Longtemps habitués à jouer les premiers rôles sans parvenir à conclure, les Buffalo Bills abordent les playoffs 2026 dans une configuration inédite : aucun épouvantail évident dans l’AFC, un tableau ouvert, et une équipe de Buffalo plus équilibrée que jamais. Battus mais pas brisés en fin de saison, les Bills avancent sans le poids du favori, avec une identité qui peut faire très mal en janvier.
Buffalo n’est plus uniquement dépendant de son quarterback. C’est sans doute la grande différence avec les campagnes précédentes.
Production offensive 2025
28,3 points par match (481 points)
393,8 yards par match
61 touchdowns offensifs
159,6 yards au sol par match (n°1 NFL)
Les Bills peuvent désormais imposer le tempo, contrôler l’horloge et gagner des matchs serrés — un luxe rare en playoffs.
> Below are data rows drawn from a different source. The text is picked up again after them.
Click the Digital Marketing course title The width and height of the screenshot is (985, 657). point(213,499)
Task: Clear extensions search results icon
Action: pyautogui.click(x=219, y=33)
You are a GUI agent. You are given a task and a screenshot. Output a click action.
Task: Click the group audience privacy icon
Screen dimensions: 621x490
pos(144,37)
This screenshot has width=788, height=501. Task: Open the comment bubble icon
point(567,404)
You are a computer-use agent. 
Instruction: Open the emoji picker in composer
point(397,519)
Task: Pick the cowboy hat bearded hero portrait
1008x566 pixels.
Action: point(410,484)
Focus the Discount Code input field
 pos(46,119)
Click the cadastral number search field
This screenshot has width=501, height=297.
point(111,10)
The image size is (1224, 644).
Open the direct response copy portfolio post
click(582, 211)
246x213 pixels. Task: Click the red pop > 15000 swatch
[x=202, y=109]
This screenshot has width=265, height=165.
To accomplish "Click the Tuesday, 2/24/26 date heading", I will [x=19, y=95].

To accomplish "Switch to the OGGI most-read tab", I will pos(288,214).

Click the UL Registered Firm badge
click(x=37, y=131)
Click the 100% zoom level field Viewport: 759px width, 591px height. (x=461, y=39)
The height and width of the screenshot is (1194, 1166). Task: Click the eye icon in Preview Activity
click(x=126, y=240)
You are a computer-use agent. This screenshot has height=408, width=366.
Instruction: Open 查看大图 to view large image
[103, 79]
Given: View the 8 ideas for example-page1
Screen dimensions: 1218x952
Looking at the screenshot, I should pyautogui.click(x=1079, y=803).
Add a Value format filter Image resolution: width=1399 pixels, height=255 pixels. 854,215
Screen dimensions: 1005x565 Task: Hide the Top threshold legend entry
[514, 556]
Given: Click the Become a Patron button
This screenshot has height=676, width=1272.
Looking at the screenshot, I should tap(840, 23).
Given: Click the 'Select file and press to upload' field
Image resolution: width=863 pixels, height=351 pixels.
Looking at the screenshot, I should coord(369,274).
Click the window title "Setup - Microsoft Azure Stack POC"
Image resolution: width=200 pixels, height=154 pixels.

Le quarterback de Buffalo reste le moteur émotionnel et tactique de l’équipe.
Saison 2025 – Josh Allen
3 668 yards à la passe
25 TDs, 10 interceptions
69,3 % de passes complétées
102,2 de passer rating
579 yards au sol, 14 TDs à la course
Allen n’a rien perdu de son agressivité, mais il joue plus juste, accepte davantage le jeu court et s’appuie sur le sol quand nécessaire. En playoffs, peu de défenseurs peuvent encaisser sa double menace sur 60 minutes.
C’est peut-être la clé de cette campagne.
James Cook – 2025
1 621 yards au sol
5,2 yards par course
12 TDs
95,4 yards par match
Buffalo termine meilleure équipe NFL au sol, ce qui change complètement la physionomie des matchs de janvier. Quand les températures chutent et que les possessions comptent double, Cook permet aux Bills de ne pas forcer Allen à l’excès.
Aucun receveur à 1 000 yards, mais beaucoup de solutions.
Khalil Shakir : 72 réceptions, 719 yards, fiabilité constante
Dalton Kincaid : menace intermédiaire et red zone
Dawson Knox : présence physique et expérience
Backfield très impliqué dans le jeu de passe
Buffalo étire les défenses horizontalement, use les linebackers et crée des mismatches plutôt que de chercher systématiquement le big play.
La défense des Bills n’est pas dominante statistiquement, mais elle fait ce qu’il faut.
Chiffres clés
21,5 points encaissés par match
306,4 yards concédés
36 sacks
13 interceptions
Très bonne discipline situationnelle
Menée par Matt Milano, Terrel Bernard et Greg Rousseau, cette défense limite les erreurs, force l’adversaire à jouer long et attend la faute. En playoffs, c’est souvent suffisant quand l’attaque suit.
Tout n’est pas parfait, et les Bills le savent.
Turnovers encore présents (19 ballons perdus)
Défense parfois vulnérable face aux attaques explosives
Dépendance persistante à Allen dans les moments critiques
Historique mental parfois fragile en fin de parcours
Ces éléments expliquent pourquoi Buffalo n’arrive pas avec l’étiquette de favori absolu.
Le déplacement chez les Jacksonville Jaguars est révélateur :
La meilleure attaque au sol de la ligue contre la meilleure défense contre la course
Josh Allen face à une défense opportuniste
Un match qui peut basculer sur la gestion des turnovers
Si Buffalo impose son rythme au sol, les Bills peuvent rapidement devenir l’équipe que personne ne veut affronter.
Pourquoi y croire
AFC sans ultra-dominant
Meilleure version collective de l’ère Josh Allen
Jeu au sol élite
Quarterback capable de gagner seul un match couperet
Pourquoi douter
Route extérieure difficile
Passé lourd à porter
Marges parfois fines contre les équipes très physiques
Verdict
Buffalo n’est pas l’équipe la plus clinquante de ces playoffs.
Mais dans une AFC enfin ouverte, les Bills possèdent l’arme la plus imprévisible : un quarterback capable de renverser n’importe quel scénario, désormais entouré d’un collectif suffisamment solide pour l’accompagner.
Si une équipe doit profiter du chaos pour aller au bout, Buffalo est clairement sur la liste.